• [Exercise prompt]: Update the records from the start through the line containing "point(77,109)" by changing "heading" to "header" and keeping everything else the same, and leave the pictures out of your answer.

• [Given information]:
++++
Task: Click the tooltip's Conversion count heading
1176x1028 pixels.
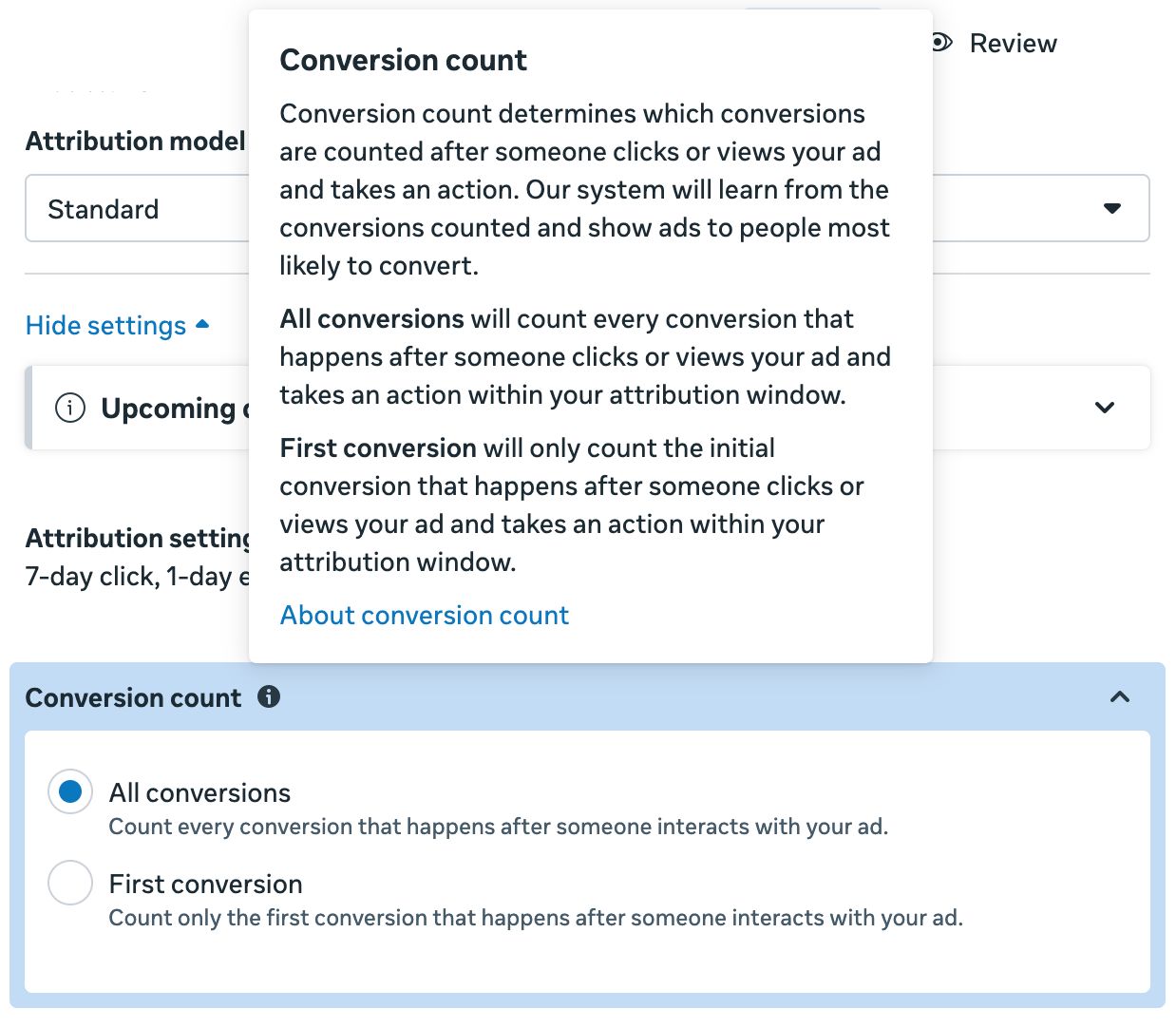Action: coord(403,61)

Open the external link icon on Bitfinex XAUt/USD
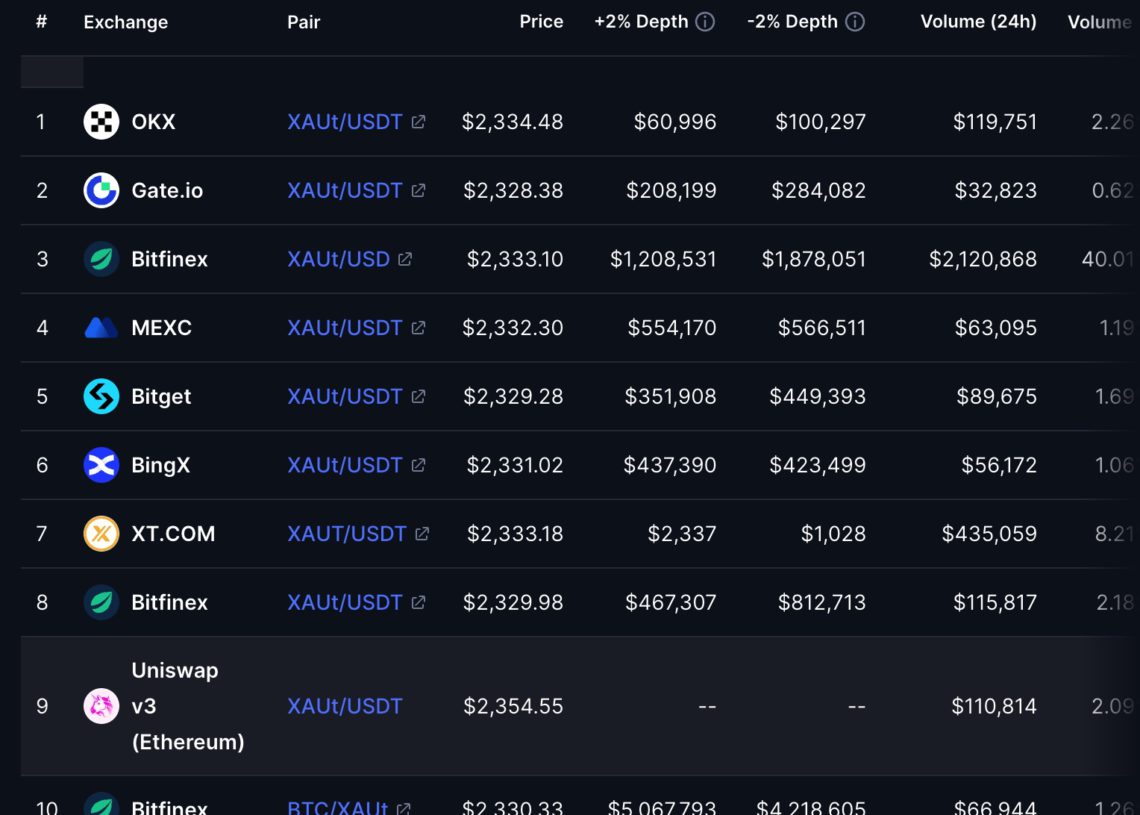(x=404, y=258)
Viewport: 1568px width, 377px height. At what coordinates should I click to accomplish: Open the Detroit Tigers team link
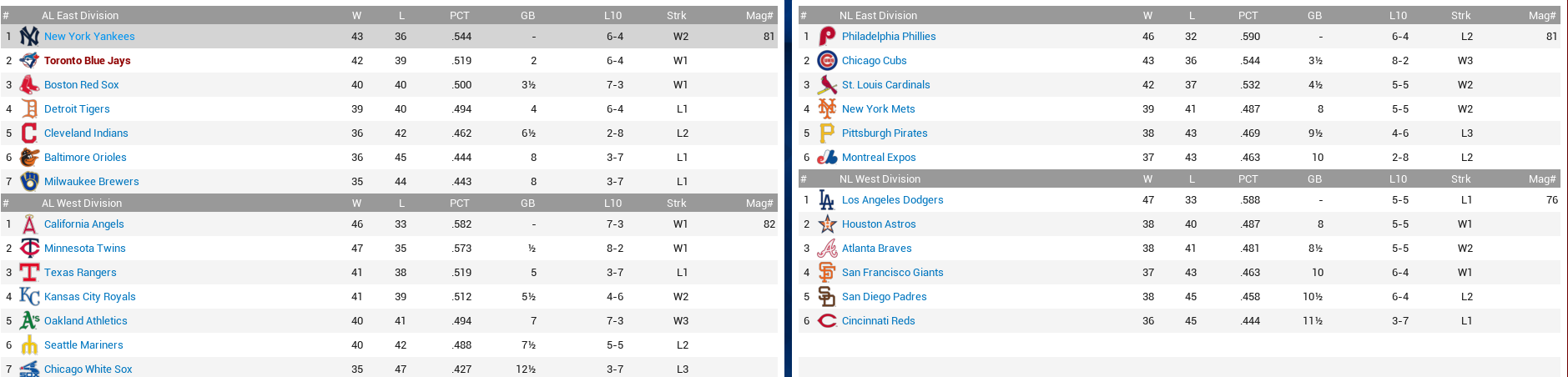point(77,109)
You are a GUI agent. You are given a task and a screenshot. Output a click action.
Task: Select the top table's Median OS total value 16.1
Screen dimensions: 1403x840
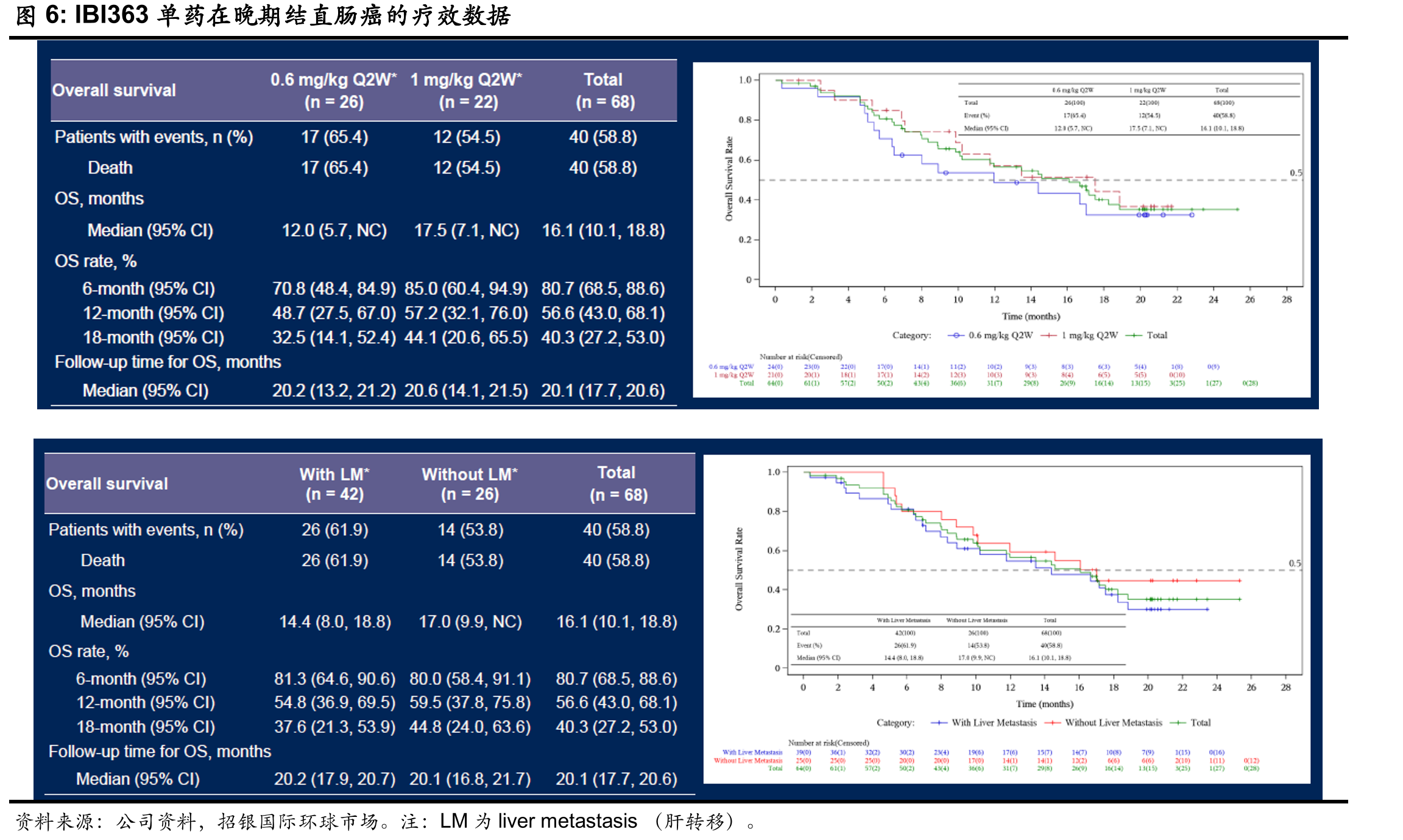pyautogui.click(x=604, y=230)
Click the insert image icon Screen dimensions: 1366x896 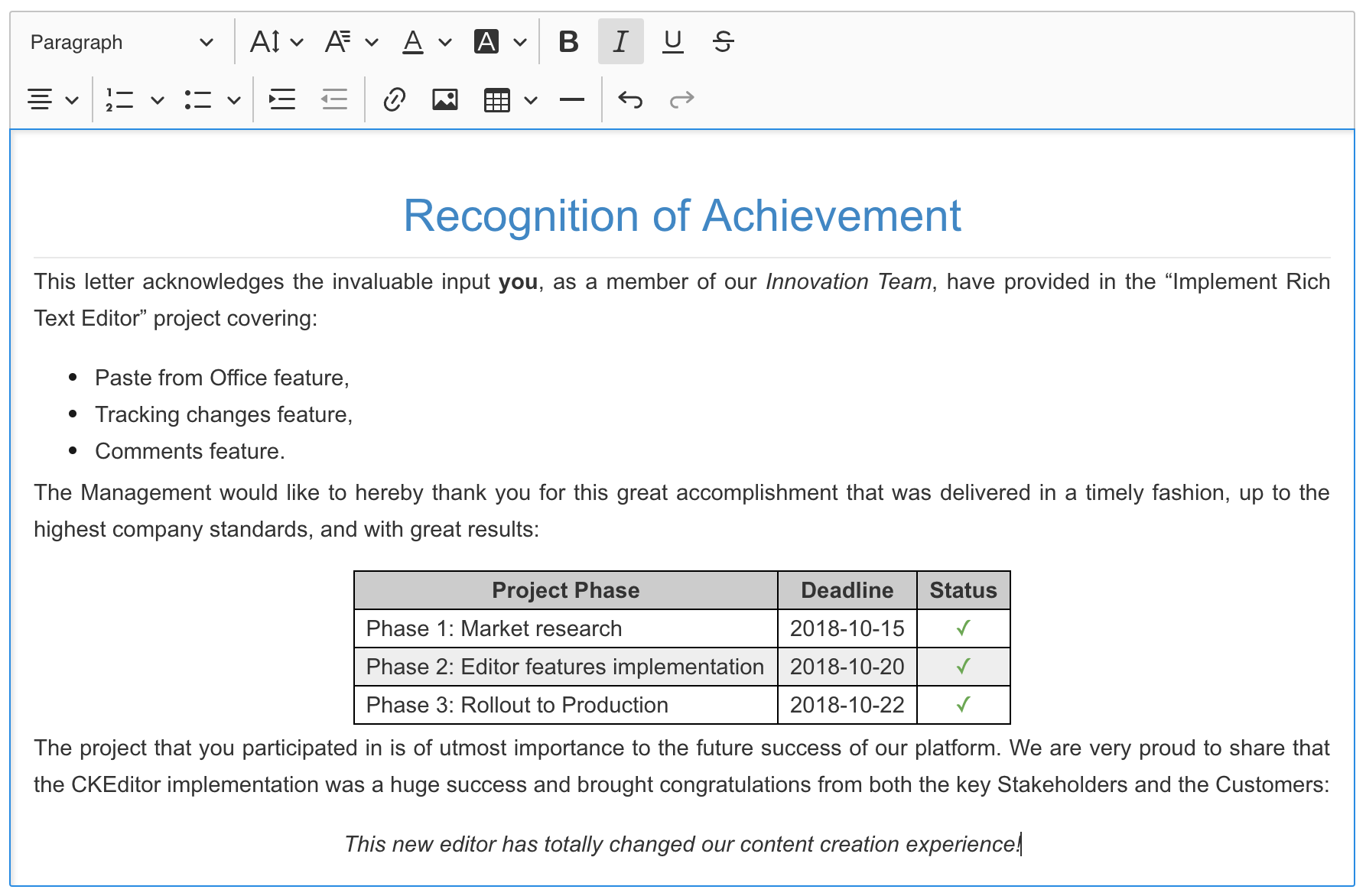coord(444,99)
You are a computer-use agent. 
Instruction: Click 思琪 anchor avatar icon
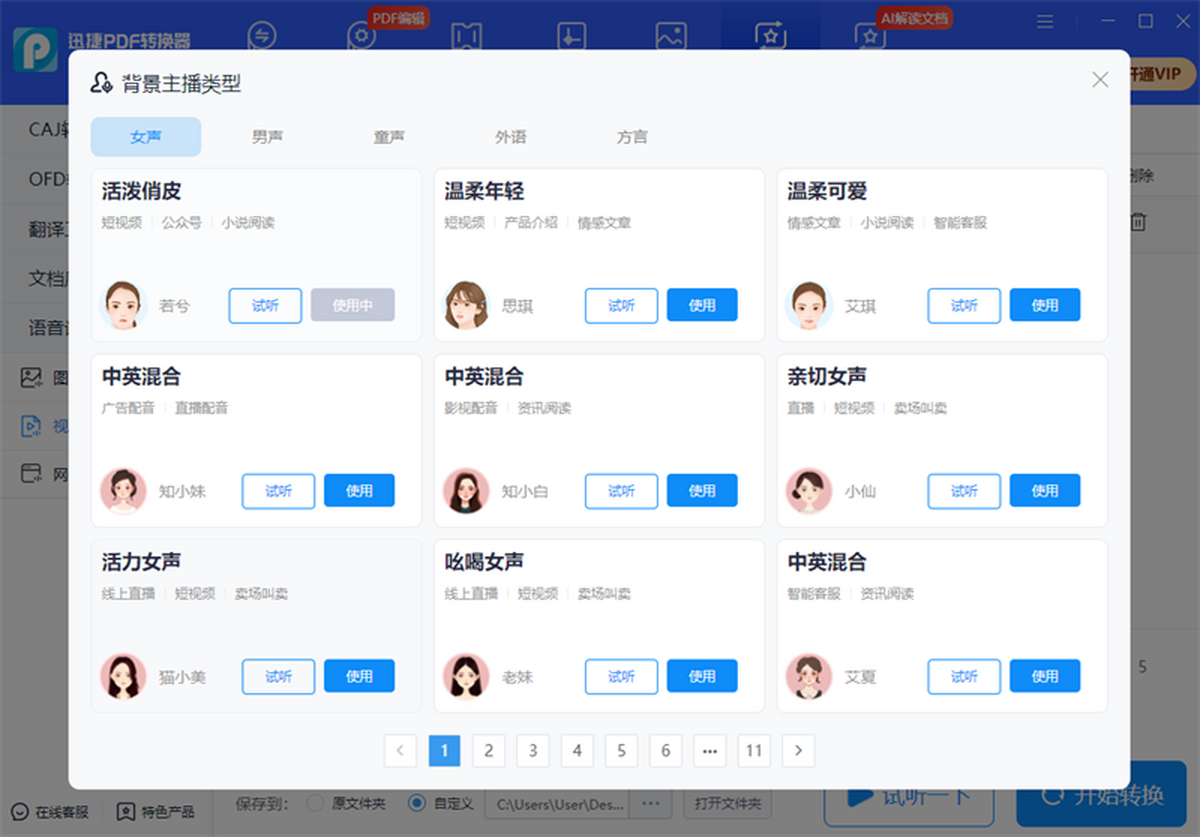pyautogui.click(x=467, y=306)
++++
• [Answer to the exercise]:
Task: Click the tooltip's Conversion count header
1176x1028 pixels.
Action: coord(403,61)

Open the external link icon on Bitfinex XAUt/USD
(x=404, y=258)
Viewport: 1568px width, 377px height. At what coordinates should I click to accomplish: Open the Detroit Tigers team link
point(77,109)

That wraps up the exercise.